II. Factual Background
Petitioner pleaded guilty, without benefit of a plea agreement, to possession with intent to distribute cocaine base, in violation of 21 U.S.C. §§ 841(a)(1) and 841(b)(1)(C), and being a felon in possession of a firearm, in violation of 18 U.S.C. § 922(g)(1). He was determined to be a career offender pursuant to U.S.S.G. § 4B1.1(a) based upon two prior felony convictions for crimes of violence and he was sentenced to a term of imprisonment of 151 months on the drug conviction and a concurrent term of imprisonment of 120 months on the firearm conviction, for a total effective sentence of 151 months, by judgment entered April 17, 2008. [Doc. 19, Judgment]. Petitioner's sentence was affirmed on direct appeal. United States v. Jimmy David Malone, No. 08-5543 (6th Cir.) [Doc. 27, Order], cert. denied, 558 U.S. 962 (2009). Petitioner's sentence was subsequently reduced and he was sentenced to concurrent prison terms of 101 months each. [Doc. 59, Amended Judgment].
All citations to the record refer to the docket sheet in petitioner's criminal case.
In support of his § 2255 motion, petitioner alleges the following: (1) he received ineffective assistance of counsel; (2) the government breached the plea agreement; and (3) his sentence should be reduced in light of subsequent amendments to the sentencing guidelines. The government objects to relief for petitioner pursuant to 28 U.S.C. § 2255.
III. Discussion
A. Alleged Ineffective Assistance of Counsel
In Strickland v. Washington, 466 U.S. 668 (1984), the United States Supreme Court established a two-part standard for evaluating claims of ineffective assistance of counsel:
First, the defendant must show that counsel's performance was deficient. This requires showing that counsel made errors so serious that counsel was not functioning as the "counsel" guaranteed the defendant by the Sixth Amendment. Second, the defendant must show that the deficient performance prejudiced the defense. This requires showing that counsel's errors were so serious as to deprive the defendant of a fair trial, a trial whose result is reliable.Id. at 687.
To establish that his attorney was not performing "within the range of competence demanded of attorneys in criminal cases," McMann v. Richardson, 397 U.S. 759, 771 (1970), petitioner must demonstrate that the attorney's representation "fell below an objective standard of reasonableness." Strickland v. Washington, 466 U.S. at 687-88. In judging an attorney's conduct, a court should consider all the circumstances and facts of the particular case.
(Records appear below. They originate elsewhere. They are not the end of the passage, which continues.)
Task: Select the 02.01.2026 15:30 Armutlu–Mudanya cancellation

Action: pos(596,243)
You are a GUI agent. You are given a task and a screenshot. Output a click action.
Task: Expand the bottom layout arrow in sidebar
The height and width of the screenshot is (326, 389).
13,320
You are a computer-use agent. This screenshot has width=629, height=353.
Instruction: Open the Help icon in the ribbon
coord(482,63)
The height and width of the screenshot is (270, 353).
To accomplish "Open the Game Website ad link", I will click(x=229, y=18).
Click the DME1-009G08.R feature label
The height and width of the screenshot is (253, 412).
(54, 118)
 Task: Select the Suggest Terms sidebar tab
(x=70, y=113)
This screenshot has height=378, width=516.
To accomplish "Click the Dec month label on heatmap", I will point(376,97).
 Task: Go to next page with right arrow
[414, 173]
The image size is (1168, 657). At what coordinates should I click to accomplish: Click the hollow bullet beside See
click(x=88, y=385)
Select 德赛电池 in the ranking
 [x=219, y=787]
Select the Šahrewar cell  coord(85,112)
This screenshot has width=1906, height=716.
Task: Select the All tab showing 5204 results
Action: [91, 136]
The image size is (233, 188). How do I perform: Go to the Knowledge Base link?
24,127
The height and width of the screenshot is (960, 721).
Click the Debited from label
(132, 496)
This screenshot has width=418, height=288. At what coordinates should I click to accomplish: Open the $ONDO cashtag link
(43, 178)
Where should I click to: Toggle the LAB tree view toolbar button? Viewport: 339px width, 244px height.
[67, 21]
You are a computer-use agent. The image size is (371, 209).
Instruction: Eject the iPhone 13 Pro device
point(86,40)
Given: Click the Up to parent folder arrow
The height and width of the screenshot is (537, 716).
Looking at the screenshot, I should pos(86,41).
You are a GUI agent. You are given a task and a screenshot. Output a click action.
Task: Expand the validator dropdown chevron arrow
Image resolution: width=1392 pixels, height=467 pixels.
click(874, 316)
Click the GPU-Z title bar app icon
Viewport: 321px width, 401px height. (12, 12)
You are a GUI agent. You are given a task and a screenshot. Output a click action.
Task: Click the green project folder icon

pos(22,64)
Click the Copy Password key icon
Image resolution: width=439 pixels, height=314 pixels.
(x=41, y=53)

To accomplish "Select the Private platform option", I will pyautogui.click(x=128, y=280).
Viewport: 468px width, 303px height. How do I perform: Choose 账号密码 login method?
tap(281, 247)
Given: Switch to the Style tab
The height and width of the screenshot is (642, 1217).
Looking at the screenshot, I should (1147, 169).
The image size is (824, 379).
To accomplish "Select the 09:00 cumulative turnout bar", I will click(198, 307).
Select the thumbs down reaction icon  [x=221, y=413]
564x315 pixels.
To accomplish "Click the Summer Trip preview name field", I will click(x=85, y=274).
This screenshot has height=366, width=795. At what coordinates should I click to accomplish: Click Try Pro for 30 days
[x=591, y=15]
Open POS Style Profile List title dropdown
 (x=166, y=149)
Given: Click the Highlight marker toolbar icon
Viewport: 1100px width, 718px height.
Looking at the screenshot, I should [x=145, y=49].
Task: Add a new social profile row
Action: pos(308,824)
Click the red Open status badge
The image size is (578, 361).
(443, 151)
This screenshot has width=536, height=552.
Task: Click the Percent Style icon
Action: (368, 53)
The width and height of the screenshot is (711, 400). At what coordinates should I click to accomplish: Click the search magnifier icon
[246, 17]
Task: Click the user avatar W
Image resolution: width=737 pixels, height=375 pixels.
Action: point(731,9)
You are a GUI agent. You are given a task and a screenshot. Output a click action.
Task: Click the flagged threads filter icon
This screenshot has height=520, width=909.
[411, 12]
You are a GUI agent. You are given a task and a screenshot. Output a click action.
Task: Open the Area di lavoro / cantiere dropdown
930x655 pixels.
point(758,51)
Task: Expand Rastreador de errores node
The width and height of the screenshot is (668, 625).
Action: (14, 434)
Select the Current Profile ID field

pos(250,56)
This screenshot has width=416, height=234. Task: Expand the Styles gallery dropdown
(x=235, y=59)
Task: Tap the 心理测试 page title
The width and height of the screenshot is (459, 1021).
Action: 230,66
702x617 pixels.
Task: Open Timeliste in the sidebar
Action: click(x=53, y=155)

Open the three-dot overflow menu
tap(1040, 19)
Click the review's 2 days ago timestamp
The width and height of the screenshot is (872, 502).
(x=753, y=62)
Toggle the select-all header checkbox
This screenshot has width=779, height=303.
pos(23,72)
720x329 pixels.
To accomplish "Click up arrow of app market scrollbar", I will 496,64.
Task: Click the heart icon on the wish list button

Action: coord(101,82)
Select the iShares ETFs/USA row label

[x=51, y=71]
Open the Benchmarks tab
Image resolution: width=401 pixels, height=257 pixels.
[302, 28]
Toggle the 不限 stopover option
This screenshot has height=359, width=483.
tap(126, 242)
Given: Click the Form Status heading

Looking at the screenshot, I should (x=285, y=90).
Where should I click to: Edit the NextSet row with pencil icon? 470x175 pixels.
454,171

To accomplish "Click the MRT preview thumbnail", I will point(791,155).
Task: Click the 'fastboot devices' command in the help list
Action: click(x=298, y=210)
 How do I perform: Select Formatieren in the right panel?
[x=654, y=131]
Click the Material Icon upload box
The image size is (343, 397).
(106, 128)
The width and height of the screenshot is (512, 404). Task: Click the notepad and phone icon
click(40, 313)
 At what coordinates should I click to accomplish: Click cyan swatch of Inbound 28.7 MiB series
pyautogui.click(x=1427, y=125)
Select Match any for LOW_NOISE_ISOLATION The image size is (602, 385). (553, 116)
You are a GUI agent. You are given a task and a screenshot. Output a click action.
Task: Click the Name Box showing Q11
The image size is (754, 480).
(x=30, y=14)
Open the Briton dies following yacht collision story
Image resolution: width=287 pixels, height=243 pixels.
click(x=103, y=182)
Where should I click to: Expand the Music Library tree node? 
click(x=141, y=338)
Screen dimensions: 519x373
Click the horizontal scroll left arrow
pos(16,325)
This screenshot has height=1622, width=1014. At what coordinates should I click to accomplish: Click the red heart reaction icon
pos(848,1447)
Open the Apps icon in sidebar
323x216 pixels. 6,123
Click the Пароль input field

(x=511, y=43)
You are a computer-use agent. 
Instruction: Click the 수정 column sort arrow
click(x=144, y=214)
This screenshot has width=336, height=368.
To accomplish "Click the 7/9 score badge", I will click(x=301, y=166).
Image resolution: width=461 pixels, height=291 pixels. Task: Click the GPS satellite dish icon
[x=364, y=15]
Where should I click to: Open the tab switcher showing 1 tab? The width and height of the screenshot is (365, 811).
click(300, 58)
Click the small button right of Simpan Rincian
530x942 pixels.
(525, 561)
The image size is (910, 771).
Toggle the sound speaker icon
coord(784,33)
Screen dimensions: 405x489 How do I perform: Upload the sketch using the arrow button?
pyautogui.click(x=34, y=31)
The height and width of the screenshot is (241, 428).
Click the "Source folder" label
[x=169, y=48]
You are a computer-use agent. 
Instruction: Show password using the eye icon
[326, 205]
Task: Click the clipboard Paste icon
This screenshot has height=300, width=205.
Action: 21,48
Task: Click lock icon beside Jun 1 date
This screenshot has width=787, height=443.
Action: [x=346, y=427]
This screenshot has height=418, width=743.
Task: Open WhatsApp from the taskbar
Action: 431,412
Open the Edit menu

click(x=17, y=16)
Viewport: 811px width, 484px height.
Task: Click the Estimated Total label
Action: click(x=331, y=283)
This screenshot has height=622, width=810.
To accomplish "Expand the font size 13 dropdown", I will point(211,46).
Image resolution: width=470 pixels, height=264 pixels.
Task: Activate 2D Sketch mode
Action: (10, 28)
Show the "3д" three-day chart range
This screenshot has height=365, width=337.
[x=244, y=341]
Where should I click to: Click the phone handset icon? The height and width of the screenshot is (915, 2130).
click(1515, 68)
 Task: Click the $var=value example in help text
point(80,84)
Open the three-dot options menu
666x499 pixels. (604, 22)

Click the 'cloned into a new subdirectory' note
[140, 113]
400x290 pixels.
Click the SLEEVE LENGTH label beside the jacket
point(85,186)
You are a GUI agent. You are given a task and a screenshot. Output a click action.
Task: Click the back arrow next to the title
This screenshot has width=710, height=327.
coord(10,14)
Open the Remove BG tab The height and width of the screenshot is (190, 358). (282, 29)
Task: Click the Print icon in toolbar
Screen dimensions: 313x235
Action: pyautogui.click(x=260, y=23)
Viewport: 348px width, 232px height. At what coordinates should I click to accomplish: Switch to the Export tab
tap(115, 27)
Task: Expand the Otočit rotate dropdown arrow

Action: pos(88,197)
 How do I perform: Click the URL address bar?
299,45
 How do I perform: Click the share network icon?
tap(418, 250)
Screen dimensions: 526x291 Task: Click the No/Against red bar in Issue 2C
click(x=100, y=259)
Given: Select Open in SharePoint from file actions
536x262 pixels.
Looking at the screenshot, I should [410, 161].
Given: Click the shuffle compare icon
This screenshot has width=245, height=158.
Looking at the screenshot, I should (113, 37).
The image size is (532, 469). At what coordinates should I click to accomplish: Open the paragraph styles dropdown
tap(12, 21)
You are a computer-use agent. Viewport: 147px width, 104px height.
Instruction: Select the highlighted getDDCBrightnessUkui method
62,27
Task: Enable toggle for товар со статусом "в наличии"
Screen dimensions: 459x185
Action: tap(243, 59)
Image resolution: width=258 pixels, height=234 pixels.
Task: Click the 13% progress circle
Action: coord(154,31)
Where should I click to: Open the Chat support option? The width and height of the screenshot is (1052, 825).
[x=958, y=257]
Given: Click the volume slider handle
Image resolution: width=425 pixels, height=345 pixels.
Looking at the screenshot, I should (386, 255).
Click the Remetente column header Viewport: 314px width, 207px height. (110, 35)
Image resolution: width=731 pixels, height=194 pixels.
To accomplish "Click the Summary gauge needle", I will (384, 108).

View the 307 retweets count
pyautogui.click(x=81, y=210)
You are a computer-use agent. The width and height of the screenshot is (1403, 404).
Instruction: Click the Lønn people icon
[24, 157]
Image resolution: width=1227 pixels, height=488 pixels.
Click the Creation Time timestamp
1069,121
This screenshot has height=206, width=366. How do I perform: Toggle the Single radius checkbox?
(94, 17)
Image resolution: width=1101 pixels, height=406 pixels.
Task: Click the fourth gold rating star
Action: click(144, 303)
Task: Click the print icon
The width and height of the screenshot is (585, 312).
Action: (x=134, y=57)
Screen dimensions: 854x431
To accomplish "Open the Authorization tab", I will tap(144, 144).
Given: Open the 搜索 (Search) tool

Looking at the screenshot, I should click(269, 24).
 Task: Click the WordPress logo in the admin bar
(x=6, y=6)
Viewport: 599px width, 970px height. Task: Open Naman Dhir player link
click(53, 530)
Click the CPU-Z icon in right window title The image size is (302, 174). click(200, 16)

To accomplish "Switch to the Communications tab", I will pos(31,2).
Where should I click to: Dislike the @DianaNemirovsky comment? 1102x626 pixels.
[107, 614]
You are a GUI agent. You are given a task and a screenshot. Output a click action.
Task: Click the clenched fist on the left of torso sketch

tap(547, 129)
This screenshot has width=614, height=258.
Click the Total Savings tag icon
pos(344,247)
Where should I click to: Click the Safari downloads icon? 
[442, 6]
Id. at 690. Additionally, "a court must indulge a strong presumption that counsel's conduct falls within the wide range of reasonable professional assistance; that is, the defendant must overcome the presumption that, under the circumstances, the challenged action 'might be considered sound trial strategy.'" Id. at 689 (quoting Michel v. Louisiana, 350 U.S. 91, 101 (1955)).
The issue is whether counsel's performance "was so manifestly ineffective that defeat was snatched from the hands of probable victory." United States v. Morrow, 977 F.2d 222, 229 (6th Cir. 1992) (en banc). Because he is seeking relief under § 2255, petitioner bears the burden of proving by a preponderance of the evidence that his counsel was deficient. See Pough v. United States, 442 F.3d 959, 964 (6th Cir. 2006). Petitioner alleges several instances of ineffective assistance of counsel. The Court will consider each one in turn.
1. Failure to object to career offender status.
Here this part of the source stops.